Brent Lang Executive Editor “Allelujah,” Richard Eyre’s latest film, unfolds in a Yorkshire geriatric hospital, following a group of patients as they make peace with or rage against the indignities of old age.

It’s a story that resonates with Eyre, a legendary stage and screen director. “I’m about to be 80,” he says. “So old age isn’t my consuming passion, but it’s a subject that has been forced on me and that has become difficult to ignore.

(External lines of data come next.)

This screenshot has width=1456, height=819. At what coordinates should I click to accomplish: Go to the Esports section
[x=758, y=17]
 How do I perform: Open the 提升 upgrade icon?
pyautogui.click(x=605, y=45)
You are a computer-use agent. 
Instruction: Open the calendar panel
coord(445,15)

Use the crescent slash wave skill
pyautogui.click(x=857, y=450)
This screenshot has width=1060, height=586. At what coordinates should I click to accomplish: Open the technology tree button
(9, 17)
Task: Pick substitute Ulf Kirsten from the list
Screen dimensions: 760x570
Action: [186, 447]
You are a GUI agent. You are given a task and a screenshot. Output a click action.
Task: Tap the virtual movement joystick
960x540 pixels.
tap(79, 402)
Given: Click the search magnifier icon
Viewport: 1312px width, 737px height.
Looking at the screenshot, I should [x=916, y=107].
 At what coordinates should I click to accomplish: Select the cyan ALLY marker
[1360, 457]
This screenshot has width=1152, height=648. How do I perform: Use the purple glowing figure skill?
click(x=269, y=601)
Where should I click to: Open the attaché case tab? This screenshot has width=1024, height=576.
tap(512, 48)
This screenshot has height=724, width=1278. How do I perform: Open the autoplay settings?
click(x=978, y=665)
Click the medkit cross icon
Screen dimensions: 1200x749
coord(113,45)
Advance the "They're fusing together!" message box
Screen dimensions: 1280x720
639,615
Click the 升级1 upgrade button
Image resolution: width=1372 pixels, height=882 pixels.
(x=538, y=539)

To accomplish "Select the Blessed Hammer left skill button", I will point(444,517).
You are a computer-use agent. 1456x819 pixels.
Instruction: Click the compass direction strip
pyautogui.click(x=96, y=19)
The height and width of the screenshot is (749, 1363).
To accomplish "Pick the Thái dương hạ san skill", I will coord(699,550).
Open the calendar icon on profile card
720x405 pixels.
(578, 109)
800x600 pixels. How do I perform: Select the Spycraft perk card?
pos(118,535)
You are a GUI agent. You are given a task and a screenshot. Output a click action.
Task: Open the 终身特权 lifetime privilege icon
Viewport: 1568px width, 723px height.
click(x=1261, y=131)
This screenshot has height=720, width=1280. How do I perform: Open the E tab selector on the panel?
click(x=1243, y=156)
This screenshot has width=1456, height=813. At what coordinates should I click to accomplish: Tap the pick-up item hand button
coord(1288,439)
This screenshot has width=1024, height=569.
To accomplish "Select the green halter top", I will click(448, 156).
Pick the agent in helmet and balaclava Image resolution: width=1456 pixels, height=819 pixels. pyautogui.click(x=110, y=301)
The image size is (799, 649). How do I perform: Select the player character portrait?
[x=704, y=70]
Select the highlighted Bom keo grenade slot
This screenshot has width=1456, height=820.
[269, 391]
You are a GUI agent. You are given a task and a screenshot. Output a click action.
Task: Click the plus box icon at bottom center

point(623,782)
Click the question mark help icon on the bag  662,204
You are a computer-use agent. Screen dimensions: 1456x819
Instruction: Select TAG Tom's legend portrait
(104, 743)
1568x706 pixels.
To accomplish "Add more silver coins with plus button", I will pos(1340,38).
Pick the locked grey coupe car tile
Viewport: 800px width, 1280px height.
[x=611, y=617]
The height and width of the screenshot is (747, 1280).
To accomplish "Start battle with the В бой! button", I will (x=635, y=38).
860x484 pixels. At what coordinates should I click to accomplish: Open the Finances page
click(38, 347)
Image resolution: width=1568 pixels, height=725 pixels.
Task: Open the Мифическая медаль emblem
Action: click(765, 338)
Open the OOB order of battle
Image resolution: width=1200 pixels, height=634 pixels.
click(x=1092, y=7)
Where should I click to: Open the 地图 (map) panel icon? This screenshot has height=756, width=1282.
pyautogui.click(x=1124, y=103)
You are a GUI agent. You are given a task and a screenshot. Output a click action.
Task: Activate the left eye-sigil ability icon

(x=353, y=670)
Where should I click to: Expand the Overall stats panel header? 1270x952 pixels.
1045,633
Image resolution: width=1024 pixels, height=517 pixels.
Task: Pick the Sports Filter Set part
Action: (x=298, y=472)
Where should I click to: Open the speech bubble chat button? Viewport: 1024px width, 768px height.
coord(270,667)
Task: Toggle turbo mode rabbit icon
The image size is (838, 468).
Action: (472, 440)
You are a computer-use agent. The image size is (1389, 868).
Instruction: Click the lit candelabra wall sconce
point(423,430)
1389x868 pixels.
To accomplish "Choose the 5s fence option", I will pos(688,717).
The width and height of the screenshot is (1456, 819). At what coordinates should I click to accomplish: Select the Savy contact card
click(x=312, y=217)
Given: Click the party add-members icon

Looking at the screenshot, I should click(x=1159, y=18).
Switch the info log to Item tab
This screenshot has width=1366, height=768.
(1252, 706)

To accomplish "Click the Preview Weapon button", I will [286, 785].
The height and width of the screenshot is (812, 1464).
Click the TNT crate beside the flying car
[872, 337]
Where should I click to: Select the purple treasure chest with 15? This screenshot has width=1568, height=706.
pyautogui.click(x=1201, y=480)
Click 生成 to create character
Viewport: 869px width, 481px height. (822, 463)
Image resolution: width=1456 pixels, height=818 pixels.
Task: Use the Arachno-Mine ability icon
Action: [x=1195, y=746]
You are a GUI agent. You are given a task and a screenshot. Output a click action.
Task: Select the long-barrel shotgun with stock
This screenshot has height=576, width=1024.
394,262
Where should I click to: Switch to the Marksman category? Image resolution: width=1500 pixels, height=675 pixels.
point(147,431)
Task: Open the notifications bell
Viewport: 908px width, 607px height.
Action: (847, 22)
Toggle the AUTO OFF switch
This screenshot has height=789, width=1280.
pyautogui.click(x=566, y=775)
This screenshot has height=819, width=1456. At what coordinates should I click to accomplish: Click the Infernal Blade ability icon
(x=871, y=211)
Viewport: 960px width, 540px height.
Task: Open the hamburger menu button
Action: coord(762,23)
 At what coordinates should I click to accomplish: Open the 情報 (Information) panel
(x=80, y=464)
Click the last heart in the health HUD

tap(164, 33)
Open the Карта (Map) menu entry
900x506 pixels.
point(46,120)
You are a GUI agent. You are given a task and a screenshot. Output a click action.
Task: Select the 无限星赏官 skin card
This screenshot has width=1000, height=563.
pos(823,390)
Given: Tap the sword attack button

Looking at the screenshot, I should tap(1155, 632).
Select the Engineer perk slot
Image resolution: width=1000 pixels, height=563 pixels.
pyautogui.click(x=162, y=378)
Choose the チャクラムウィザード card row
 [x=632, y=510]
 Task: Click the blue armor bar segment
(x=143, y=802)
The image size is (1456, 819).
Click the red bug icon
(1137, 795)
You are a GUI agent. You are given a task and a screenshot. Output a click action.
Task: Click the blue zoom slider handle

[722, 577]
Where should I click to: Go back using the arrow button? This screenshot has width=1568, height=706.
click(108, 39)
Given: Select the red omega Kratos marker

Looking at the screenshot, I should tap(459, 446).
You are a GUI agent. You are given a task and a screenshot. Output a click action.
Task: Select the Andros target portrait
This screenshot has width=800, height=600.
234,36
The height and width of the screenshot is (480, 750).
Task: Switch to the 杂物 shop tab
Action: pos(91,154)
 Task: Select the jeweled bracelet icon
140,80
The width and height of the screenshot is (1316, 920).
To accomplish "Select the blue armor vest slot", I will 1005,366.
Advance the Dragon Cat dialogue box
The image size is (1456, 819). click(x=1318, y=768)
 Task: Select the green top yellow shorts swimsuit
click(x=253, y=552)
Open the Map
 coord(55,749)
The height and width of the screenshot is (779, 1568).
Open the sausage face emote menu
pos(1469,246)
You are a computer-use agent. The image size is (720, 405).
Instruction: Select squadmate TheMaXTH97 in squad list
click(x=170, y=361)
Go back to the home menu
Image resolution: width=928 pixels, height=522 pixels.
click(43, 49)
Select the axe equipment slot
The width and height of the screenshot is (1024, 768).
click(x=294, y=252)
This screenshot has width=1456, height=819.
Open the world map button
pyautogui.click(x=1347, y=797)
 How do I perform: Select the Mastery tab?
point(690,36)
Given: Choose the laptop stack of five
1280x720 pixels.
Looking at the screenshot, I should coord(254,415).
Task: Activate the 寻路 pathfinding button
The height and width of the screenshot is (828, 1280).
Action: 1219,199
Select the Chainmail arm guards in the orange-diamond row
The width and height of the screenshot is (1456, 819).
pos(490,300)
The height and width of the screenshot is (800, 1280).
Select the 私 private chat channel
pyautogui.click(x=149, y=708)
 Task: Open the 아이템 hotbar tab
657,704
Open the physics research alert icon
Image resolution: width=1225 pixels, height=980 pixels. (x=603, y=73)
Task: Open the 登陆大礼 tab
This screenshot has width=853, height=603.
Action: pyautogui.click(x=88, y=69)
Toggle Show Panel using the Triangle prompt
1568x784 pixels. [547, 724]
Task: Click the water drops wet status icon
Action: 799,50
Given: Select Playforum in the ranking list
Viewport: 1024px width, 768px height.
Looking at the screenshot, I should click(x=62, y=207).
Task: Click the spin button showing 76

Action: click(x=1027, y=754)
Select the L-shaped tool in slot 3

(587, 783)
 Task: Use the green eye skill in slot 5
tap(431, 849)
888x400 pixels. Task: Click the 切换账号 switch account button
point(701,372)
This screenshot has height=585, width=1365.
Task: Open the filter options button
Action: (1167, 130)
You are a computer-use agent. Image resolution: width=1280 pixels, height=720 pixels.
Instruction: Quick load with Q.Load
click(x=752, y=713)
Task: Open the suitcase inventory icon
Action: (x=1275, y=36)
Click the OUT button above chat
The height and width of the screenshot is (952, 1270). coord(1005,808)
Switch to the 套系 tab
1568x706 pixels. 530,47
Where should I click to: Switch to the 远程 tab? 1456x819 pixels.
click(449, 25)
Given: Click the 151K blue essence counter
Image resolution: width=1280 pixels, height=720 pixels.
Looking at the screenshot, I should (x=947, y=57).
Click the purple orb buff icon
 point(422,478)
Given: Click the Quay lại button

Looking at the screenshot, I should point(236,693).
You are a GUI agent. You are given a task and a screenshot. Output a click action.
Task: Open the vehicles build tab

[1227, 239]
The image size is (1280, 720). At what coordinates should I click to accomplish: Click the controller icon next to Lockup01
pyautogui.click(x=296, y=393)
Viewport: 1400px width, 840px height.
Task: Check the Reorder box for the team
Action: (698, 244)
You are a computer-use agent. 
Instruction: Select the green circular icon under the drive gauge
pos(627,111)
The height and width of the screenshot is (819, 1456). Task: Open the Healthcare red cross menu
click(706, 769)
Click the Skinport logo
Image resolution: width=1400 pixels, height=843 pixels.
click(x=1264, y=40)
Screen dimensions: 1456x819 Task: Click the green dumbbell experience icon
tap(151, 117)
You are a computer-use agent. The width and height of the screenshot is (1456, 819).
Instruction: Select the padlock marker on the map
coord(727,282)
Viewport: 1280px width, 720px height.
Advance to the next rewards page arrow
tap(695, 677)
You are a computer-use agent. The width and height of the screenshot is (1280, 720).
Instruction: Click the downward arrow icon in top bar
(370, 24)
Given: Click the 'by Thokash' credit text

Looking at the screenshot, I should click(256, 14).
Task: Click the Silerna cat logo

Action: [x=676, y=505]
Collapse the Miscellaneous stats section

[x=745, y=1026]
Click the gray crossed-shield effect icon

I’m acutely aware of having outlived both my parents and many of my friends.” Perhaps unwittingly, “Allelujah,” which premieres this weekend at the Toronto International Film Festival, also serves as a showcase for a generation of English actors such as Judi Dench, David Bradley, and Derek Jacobi, who have all entered their ninth decades. “I’m not sure I was fully conscious of it it, but what a privilege to have this professional continuity,” Eyre says. “These are people that I started working with 30 or 40 years ago.” The film adapts Alan Bennett’s play of the same name, but Eyre says that many radical changes were taken to bring the story from stage to screen.

He kept the setting and many of the characters, but reordered the narrative and excised musical numbers that were sung and danced by the geriatric patients. “I wanted it to be much more real and the play was more of a surreal fantasy,” he says.